Sarà ospitato all’interno dello «Ieo-3», il nuovo modulo dell’ospedale di via Ripamonti. Il suo impiego sarà utile soprattutto per i tumori pediatrici e per alcune neoplasie degli adulti, in particolare quelle vicino a organi vitali
Anche Milano avrà il suo Proton Center, dopo quelli di Pavia, Trento e Catania. Sorgerà all’Istituto Europeo di Oncologia, che lo ospiterà all’interno dello «Ieo-3», il nuovo modulo dell’ospedale di via Ripamonti la cui ideale «prima pietra» è stata posta mercoledì in occasione della presentazione del progetto relativo al futuro centro di radioterapia a particelle pesanti che sarà pronto per il 2020. «Investiremo 40 milioni per realizzare questa struttura» ha detto Mauro Melis, amministratore delegato dello Ieo. «Uno sforzo in linea con la nostra missione di fornire ai malati le migliori terapie con il minor impatto possibile in termini di effetti indesiderati».
«La terapia protonica ha proprio questo scopo», concorda Roberto Orecchia, direttore scientifico Ieo e professore di Radioterapia all’Università di Milano, «perché permette, rispetto alla radioterapia convenzionale, di salvaguardare di più i tessuti sani vicini al tumore e di convogliare una dose maggiore di energia su di esso». «Il suo impiego sarà utile soprattutto per i tumori pediatrici e per alcune neoplasie degli adulti», precisa la professoressa Barbara Jereczeck, che dirige la Radioterapia allo Ieo. «In particolare quelle vicino a organi vitali o ad aree particolarmente sensibili alla tossicità dei raggi, come cervello o spina dorsale, oppure tumori a geometria complessa, come quelli del distretto testa-collo, o, ancora, per tumori che non rispondono più alla radioterapia».
Queste le indicazioni per ora riconosciute. «Ma le ipotesi di utilizzo della protonterapia si stanno ampliando parecchio», precisa Orecchia.
La tecnica si fonda sull’utilizzo di protoni (particelle molto più pesanti dei fotoni utilizzati nella radioterapia tradizionale) che vengono accelerati attraverso un’apparecchiatura chiamata ciclotrone, fino a una velocità pari a circa la metà di quella della luce e poi concentrati in fasci e rilasciati con estrema precisione sulla sede del tumore.

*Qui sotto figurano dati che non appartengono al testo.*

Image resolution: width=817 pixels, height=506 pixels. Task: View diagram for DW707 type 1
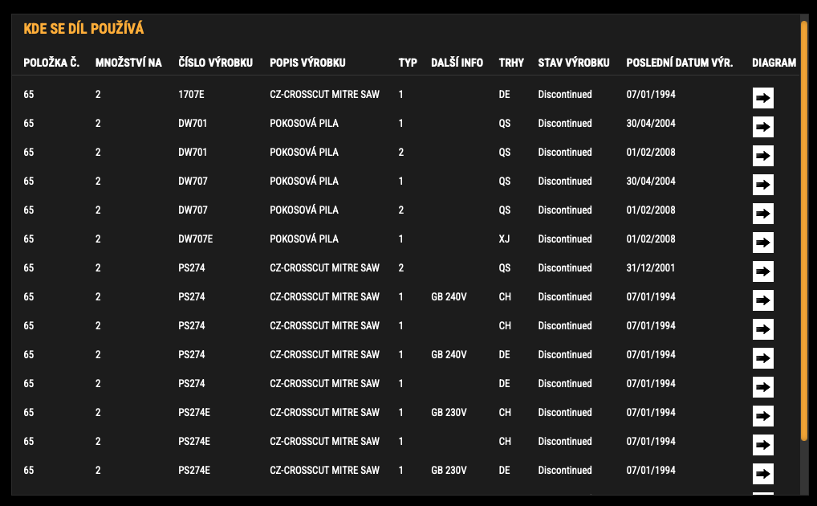(762, 185)
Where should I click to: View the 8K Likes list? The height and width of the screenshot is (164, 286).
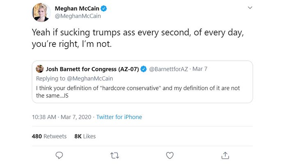(85, 136)
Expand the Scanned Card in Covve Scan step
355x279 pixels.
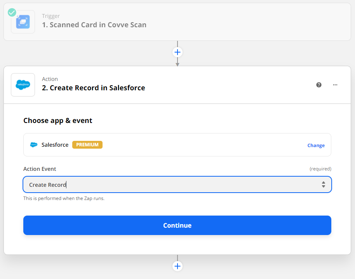94,25
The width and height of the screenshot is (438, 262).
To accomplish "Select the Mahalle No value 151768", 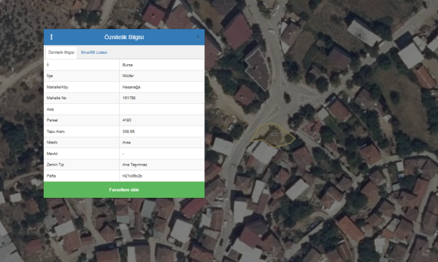I will [129, 97].
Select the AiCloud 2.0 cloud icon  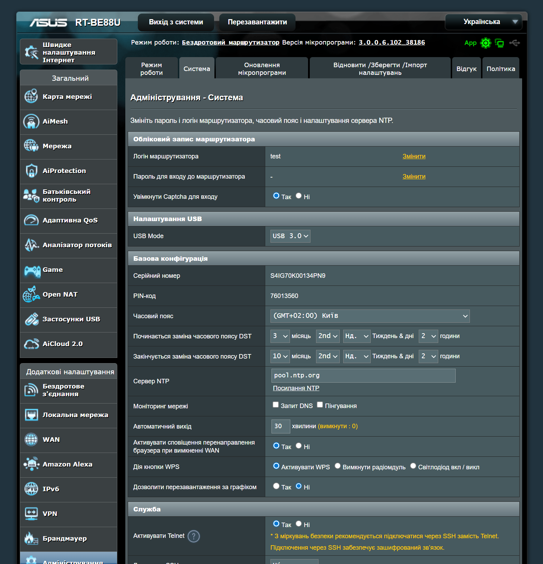(31, 344)
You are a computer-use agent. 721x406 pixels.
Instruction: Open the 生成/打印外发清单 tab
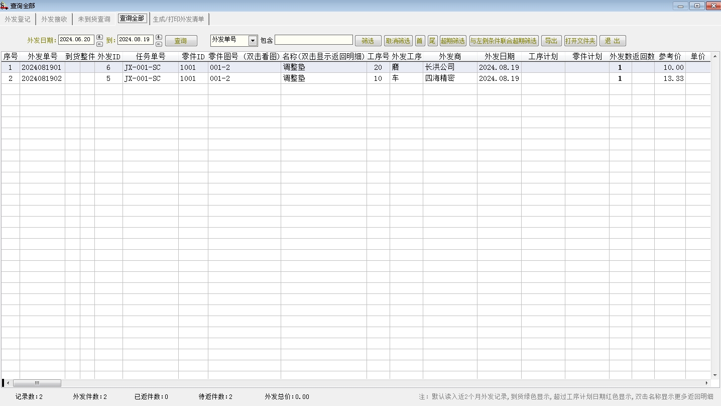(x=179, y=19)

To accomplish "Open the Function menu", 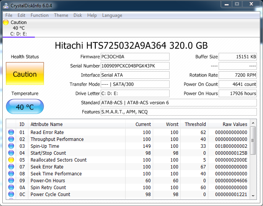I will click(x=39, y=15).
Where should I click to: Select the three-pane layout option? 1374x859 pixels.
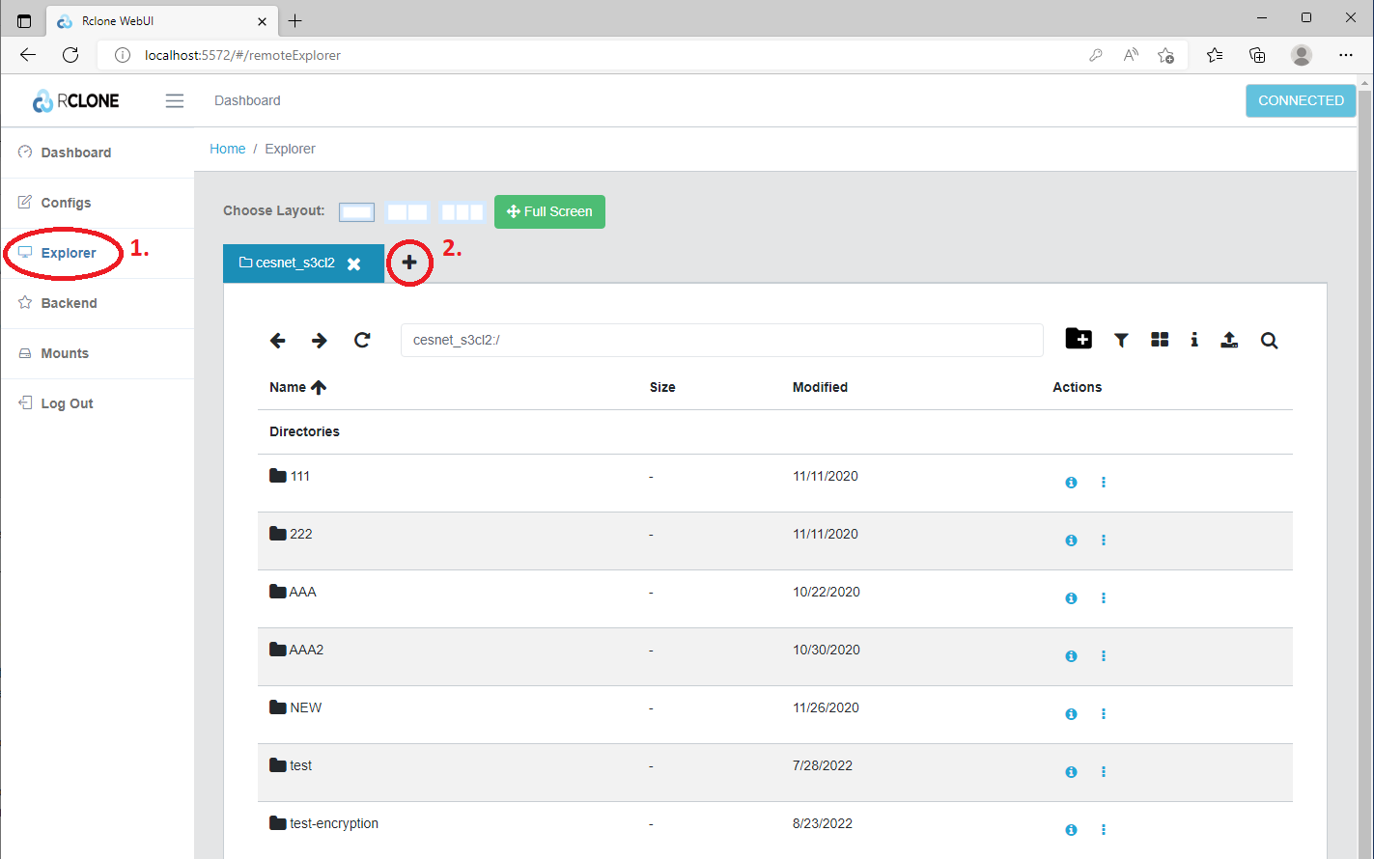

L’enorme accelerazione dota i protoni di un’energia che raggiunge i 230 MeV (Mega Electron Volts) , rispetto ai 30 MeV della radioterapia tradizionale, il che consente di colpire bersagli fino a 30 centimetri di profondità all’interno del corpo. Inoltre la maggior parte dell’energia viene rilasciata sul tumore, dove esercita il massimo del suo effetto distruttivo, senza «disperderla» sui tessuti limitrofi. «La protonterapia non sostituirà però la radioterapia»sottolinea Orecchia, «bensì ma la affiancherà e la integrerà».
Anche perché i costi sono parecchio più alti. «Ciò rappresenta per ora il principale limite all’utilizzato esteso dei protoni» commenta il direttore scientifico dello Ieo. «Per questo sarà utilizzata sui pazienti che hanno maggiori probabilità di trarne il massimo beneficio. Nel mondo sono in corso molti studi per confrontare le due metodiche, e lo Ieo farà la sua parte per contribuire alla definizione degli standard per lo sfruttamento delle potenzialità di questa tecnologia».
Secondo stime internazionali il 20 per cento dei pazienti oncologici potrebbe beneficiare della terapia protonica, mentre attualmente quelli trattati non superano lo 0,8% fra quelli sottoposti a radioterapia. In Italia i malati candidabili si valutano fra i 7 mila e i 10 mila. Per adesso il Sistema Sanitario Nazionale ha incluso nei Lea (Livelli essenziali di assistenza) il trattamento con terapia protonica per 10 tumori , ma non ha ancora quantificato il corrispondente rimborso.